Ninguna sustituye al criterio. Una regla sin contexto genera ruido; una automatización mal diseñada puede bloquear actividad legítima; una alerta sin procedimiento puede quedarse abierta. La tecnología debe apoyar casos de uso concretos.

Ejemplo: inicio de sesión imposible

Una identidad inicia sesión desde España y pocos minutos después desde una ubicación incompatible. El SOC no debería concluir automáticamente que existe una intrusión. Comprueba si hay VPN corporativa, si el segundo acceso procede de infraestructura cloud, qué dispositivo se utilizó, si hubo MFA, qué aplicaciones se abrieron y si se realizaron cambios sensibles.

Si aparecen un dispositivo desconocido, una aprobación MFA inesperada y reglas nuevas en el correo, la hipótesis de compromiso gana fuerza. El equipo puede revocar sesiones, bloquear temporalmente la cuenta, conservar registros y coordinar el restablecimiento seguro.

Métricas que sí ayudan

  • tiempo hasta detectar y hasta contener;
  • alertas pendientes y antigüedad de los casos;
  • porcentaje de falsos positivos por caso de uso;
  • cobertura de activos y fuentes críticas;
  • incidentes repetidos por una causa no corregida;
  • calidad de la documentación y de los traspasos.

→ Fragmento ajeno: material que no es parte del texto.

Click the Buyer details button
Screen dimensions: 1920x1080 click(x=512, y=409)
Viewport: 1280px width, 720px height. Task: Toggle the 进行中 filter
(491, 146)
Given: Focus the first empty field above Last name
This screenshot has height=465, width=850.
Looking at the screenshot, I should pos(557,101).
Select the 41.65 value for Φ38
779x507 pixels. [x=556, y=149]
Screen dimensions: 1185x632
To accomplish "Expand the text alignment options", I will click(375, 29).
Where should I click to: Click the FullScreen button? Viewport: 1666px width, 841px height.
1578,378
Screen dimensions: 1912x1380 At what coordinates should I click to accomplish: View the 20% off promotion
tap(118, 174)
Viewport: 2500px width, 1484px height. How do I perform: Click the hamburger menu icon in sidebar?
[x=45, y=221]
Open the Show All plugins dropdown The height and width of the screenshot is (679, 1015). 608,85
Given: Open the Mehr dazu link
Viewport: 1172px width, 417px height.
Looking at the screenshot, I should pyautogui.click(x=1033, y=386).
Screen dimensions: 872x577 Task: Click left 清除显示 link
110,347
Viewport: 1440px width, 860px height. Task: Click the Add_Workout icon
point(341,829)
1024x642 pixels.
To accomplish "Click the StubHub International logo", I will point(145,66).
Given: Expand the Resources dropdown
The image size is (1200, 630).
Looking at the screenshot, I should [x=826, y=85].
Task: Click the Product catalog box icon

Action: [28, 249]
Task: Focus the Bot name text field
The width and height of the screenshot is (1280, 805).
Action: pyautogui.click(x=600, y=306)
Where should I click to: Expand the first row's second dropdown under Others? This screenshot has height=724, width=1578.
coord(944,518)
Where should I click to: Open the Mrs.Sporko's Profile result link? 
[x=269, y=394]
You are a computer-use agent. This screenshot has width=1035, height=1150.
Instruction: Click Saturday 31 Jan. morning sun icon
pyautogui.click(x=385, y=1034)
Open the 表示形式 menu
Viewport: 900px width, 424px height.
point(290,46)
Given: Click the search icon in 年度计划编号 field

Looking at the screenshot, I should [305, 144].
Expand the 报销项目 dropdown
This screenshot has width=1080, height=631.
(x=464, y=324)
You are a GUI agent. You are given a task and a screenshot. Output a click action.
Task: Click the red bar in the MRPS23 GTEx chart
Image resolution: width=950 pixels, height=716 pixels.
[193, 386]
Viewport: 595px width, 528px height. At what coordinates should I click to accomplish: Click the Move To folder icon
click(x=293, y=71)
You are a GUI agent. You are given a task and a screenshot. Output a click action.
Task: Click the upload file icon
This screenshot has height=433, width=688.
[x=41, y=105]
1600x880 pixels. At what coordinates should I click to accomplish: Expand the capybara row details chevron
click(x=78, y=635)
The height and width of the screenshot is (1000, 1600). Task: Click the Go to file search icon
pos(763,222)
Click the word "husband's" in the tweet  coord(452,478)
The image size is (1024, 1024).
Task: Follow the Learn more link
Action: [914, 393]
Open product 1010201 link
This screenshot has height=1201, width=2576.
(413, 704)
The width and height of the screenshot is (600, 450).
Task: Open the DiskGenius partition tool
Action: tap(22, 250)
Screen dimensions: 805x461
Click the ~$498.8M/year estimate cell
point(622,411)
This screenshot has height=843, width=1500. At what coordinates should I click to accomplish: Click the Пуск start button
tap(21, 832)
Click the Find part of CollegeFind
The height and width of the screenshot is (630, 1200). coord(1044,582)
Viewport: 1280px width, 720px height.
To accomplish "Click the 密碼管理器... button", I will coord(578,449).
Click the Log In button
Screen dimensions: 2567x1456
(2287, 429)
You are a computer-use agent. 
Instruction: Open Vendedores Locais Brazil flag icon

Contar alertas cerradas puede premiar la velocidad equivocada. Una métrica debe ayudar a mejorar el servicio, no a ocultar problemas.

Qué debe aprender un analista junior

  • fundamentos de redes, sistemas Windows y Linux;
  • identidades, permisos y autenticación;
  • lectura de registros y construcción de líneas temporales;
  • técnicas habituales de phishing, malware y abuso de credenciales;
  • principios de respuesta a incidentes y preservación de evidencias;
  • redacción clara de hallazgos, hipótesis y acciones.

El objetivo inicial no es usar todas las herramientas, sino aprender un proceso de análisis que pueda repetirse y explicarse.

Preguntas frecuentes

¿Un SOC trabaja las 24 horas?

No siempre. La cobertura debe responder al riesgo y a las necesidades del negocio. Puede ser continua, ampliada, bajo guardia o compartida con un proveedor.

¿SOC y CSIRT son lo mismo?

Pueden colaborar o integrarse, pero el SOC suele centrarse en monitorización, detección y análisis continuo, mientras que un CSIRT se orienta a coordinar la respuesta ante incidentes. La estructura varía según la organización.

¿Hace falta saber programar?

No para comenzar, aunque automatizar consultas y comprender scripts resulta cada vez más útil. Pesan más la base técnica, la curiosidad y la capacidad de documentar.

Una alerta no es un incidente hasta que se investiga con contexto. Aprende a construir hipótesis, líneas temporales y decisiones defendibles.